O presidente dos Estados Unidos, Donald Trump, propôs neste sábado (13) aos países da Organização do Tratado do Atlântico Norte (Otan) a imposição de um amplo pacote de “sanções severas” contra a Rússia. A medida, segundo o mandatário, visa aumentar a pressão sobre o governo de Vladimir Putin.
Trump condicionou o apoio dos EUA a sanções adicionais ao fim da compra de petróleo russo pelos países europeus membros da Otan.
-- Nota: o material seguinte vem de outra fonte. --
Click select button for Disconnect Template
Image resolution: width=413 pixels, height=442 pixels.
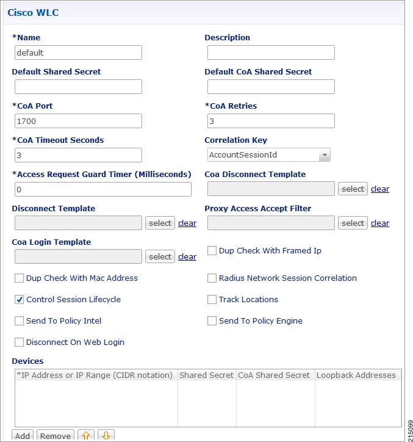(x=160, y=223)
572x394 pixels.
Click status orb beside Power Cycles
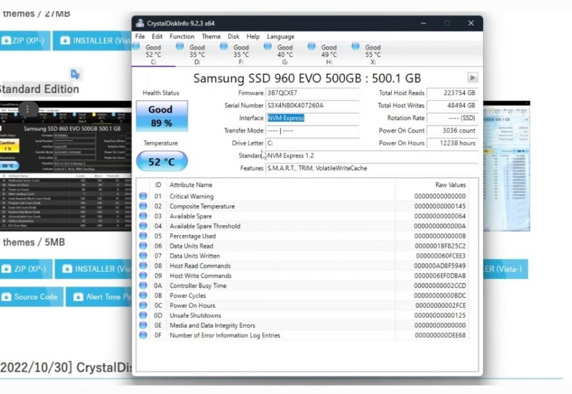143,296
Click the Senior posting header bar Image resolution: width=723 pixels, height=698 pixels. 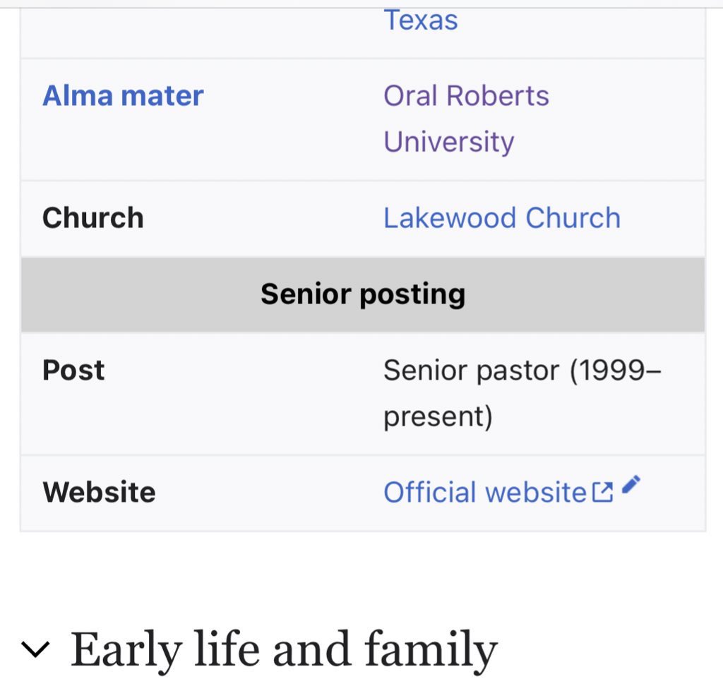click(x=363, y=294)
Em carta endereçada aos líderes da aliança militar, e publicada em sua rede social, o presidente afirmou: “Estou pronto para impor sanções severas à Rússia quando todas as nações da Otan tiverem concordado e começado a fazer o mesmo, e quando todas as nações da Otan PARAREM DE COMPRAR PETRÓLEO DA RÚSSIA”.
O presidente norte-americano criticou duramente a continuidade das importações de petróleo russo por alguns países, argumentando que essa prática “enfraquece enormemente sua posição de negociação e poder de barganha sobre a Rússia”.
Adicionalmente, Trump sugeriu aos países da Otan a implementação de tarifas elevadas sobre produtos chineses, como forma de acelerar o fim da guerra na Ucrânia. Ele propôs taxas de “50 a 100% sobre produtos chineses até que o conflito entre Rússia e Ucrânia acabe”, justificando que “A China tem um forte controle, e até mesmo domínio, sobre a Rússia, e essas tarifas poderosas romperão esse controle”.
Trump reiterou sua convicção de que a guerra na Ucrânia “nunca teria começado” se ele estivesse na Casa Branca, classificando o conflito como “ridículo” e responsabilizando o ex-presidente Joe Biden e o líder ucraniano Volodymyr Zelensky.
A proposta de Trump ocorre em um momento de aparente deterioração na relação entre ele e Vladimir Putin. Um encontro bilateral realizado no Alasca em agosto não resultou em um acordo de cessar-fogo na Ucrânia, conforme almejado por Trump. Nas semanas seguintes, o Kremlin indicou não estar disposto a novas negociações.
Na sexta-feira (11), Donald Trump já havia manifestado que sua paciência com Putin “está acabando, e está acabando rápido”.